ASSIGNED TASK - Repeat only the lines below that run from the line with "Identify the click" to the line with "10 (92, 2360)", ends included; skip every picture.

** MATERIAL SUPPLIED follows **

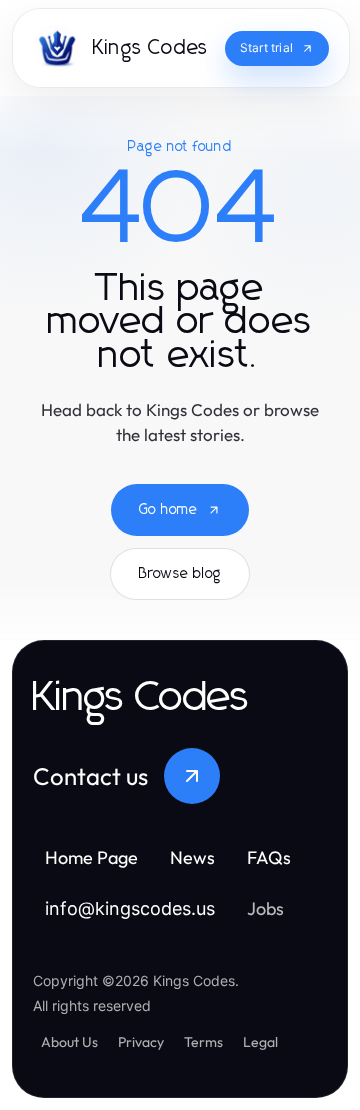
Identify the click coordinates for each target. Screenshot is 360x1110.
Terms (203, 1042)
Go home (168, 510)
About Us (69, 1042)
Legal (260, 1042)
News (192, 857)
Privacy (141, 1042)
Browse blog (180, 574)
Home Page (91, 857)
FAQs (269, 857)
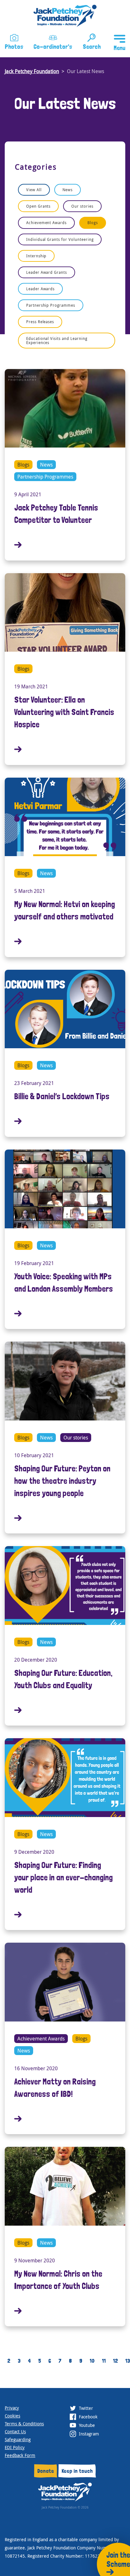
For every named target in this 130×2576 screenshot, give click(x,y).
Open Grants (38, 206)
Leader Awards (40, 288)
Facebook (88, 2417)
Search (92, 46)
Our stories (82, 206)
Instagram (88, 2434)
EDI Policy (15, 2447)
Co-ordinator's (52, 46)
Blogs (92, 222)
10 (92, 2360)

** End of MATERIAL SUPPLIED **
** MATERIAL SUPPLIED follows **

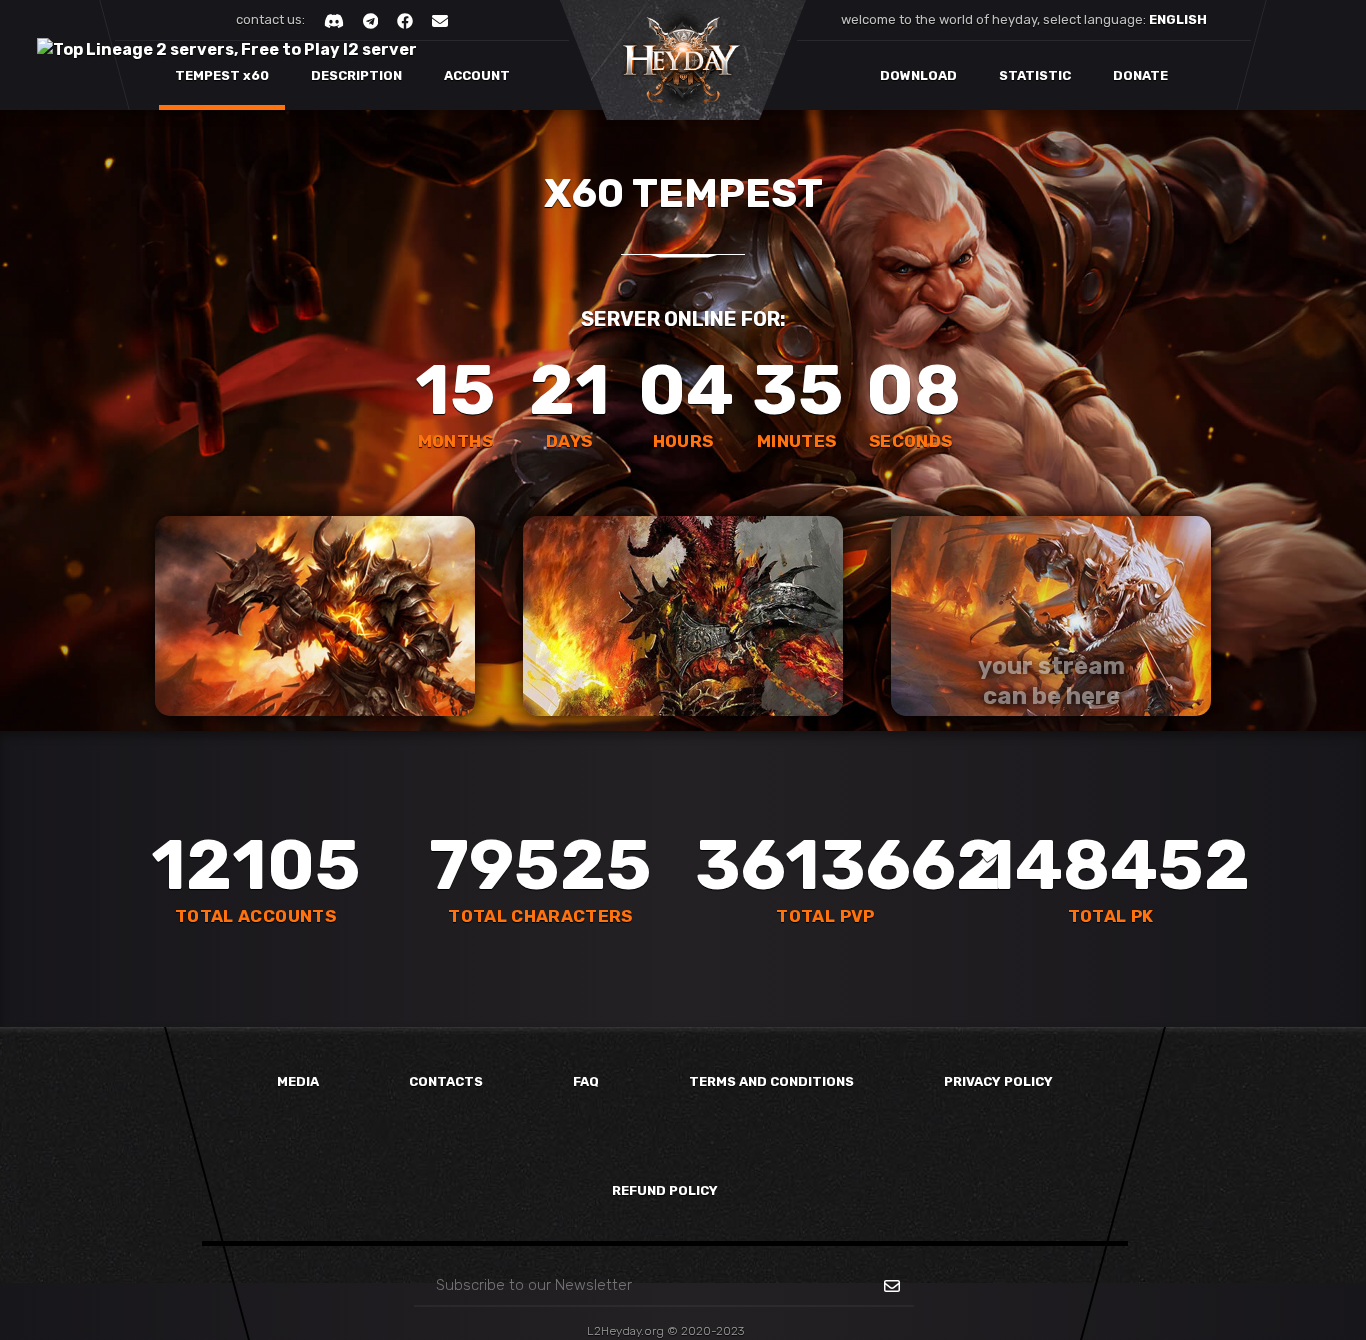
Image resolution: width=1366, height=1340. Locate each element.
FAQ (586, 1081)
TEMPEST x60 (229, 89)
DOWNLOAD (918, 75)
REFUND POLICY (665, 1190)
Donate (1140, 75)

** End of MATERIAL SUPPLIED **

YOUR RESPONSE -
Identify the click coordinates for each target. Screenshot is 360x1110.
Terms (203, 1042)
Go home (168, 510)
About Us (69, 1042)
Legal (260, 1042)
News (192, 857)
Privacy (141, 1042)
Browse blog (180, 574)
Home Page (91, 857)
FAQs (269, 857)
For every named target in this 130×2576 screenshot, give click(x,y).
Open Grants (38, 206)
Leader Awards (40, 288)
Facebook (88, 2417)
Search (92, 46)
Our stories (82, 206)
Instagram (88, 2434)
EDI Policy (15, 2447)
Co-ordinator's (52, 46)
Blogs (92, 222)
10 (92, 2360)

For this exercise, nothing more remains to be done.